Gwenaël Morin s’attaque à l’un des monuments littéraires les plus emblématiques : Don Quichotte de la Manche de Cervantès.

Dans une mise en scène audacieuse de Quichotte, Gwenaël Morin s’attaque à l’un des monuments littéraires les plus emblématiques : Don Quichotte de la Manche de Cervantès. À travers une interview captivante, il dévoile son approche unique du roman, mariant le chaos créatif des répétitions à une réflexion profonde sur la nature du théâtre. En explorant la naissance du célèbre chevalier à travers une performance à la fois brute et poétique, le metteur en scène recrée un univers où chaque scène devient un miroir de l’œuvre originale, tout en restant imprégnée de la spontanéité du moment.

Quichotte a été créé à Avignon dans le cadre du projet « Démonter les remparts pour finir le pont », qui consiste à monter des grands classiques du répertoire mondial en fonction de la langue invitée chaque année au festival. Comment vous êtes-vous emparé de l’œuvre titanesque de Cervantès ?

........

### Objectifs
**1.** Reformulez de manière plus concise le paragraphe de l'extrait qui commence par « Dans une mise en scène audacieuse », en conservant ses informations essentielles.
**2.** Recopiez fidèlement le passage de l'extrait qui va de « Dans une mise » jusqu'à « spontanéité du moment. ».
Appuyez-vous uniquement sur l'extrait pour répondre.

### Données
........

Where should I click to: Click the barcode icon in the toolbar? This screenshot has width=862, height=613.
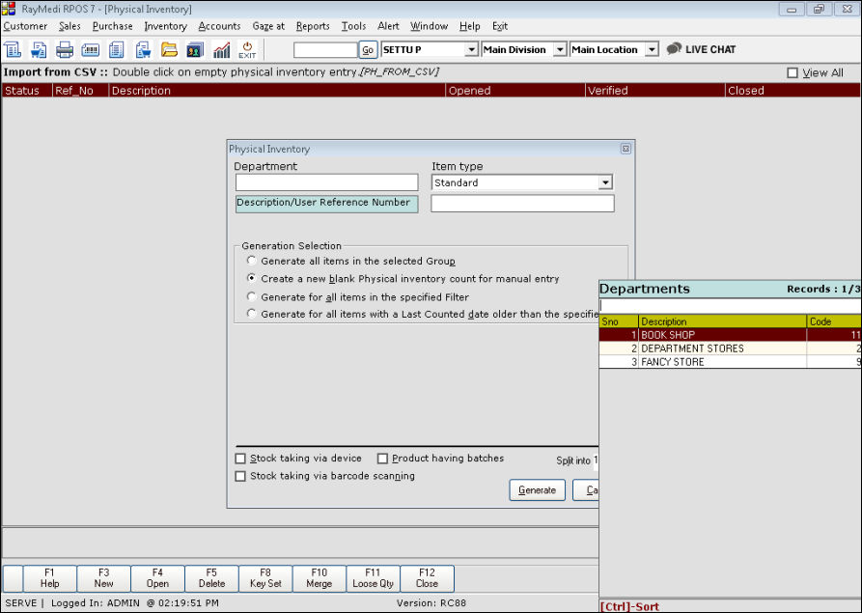point(91,50)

........

### Corrigés des exercices
**1.** Avec Quichotte, Gwenaël Morin met en scène Don Quichotte de la Manche de Cervantès. Dans une interview, il présente son approche du roman, qui associe le chaos créatif des répétitions à une réflexion sur la nature du théâtre. Par une performance brute et poétique sur la naissance du chevalier, il crée un univers où chaque scène reflète l'œuvre originale tout en gardant la spontanéité du moment.

**2.**
Dans une mise en scène audacieuse de Quichotte, Gwenaël Morin s’attaque à l’un des monuments littéraires les plus emblématiques : Don Quichotte de la Manche de Cervantès. À travers une interview captivante, il dévoile son approche unique du roman, mariant le chaos créatif des répétitions à une réflexion profonde sur la nature du théâtre. En explorant la naissance du célèbre chevalier à travers une performance à la fois brute et poétique, le metteur en scène recrée un univers où chaque scène devient un miroir de l’œuvre originale, tout en restant imprégnée de la spontanéité du moment.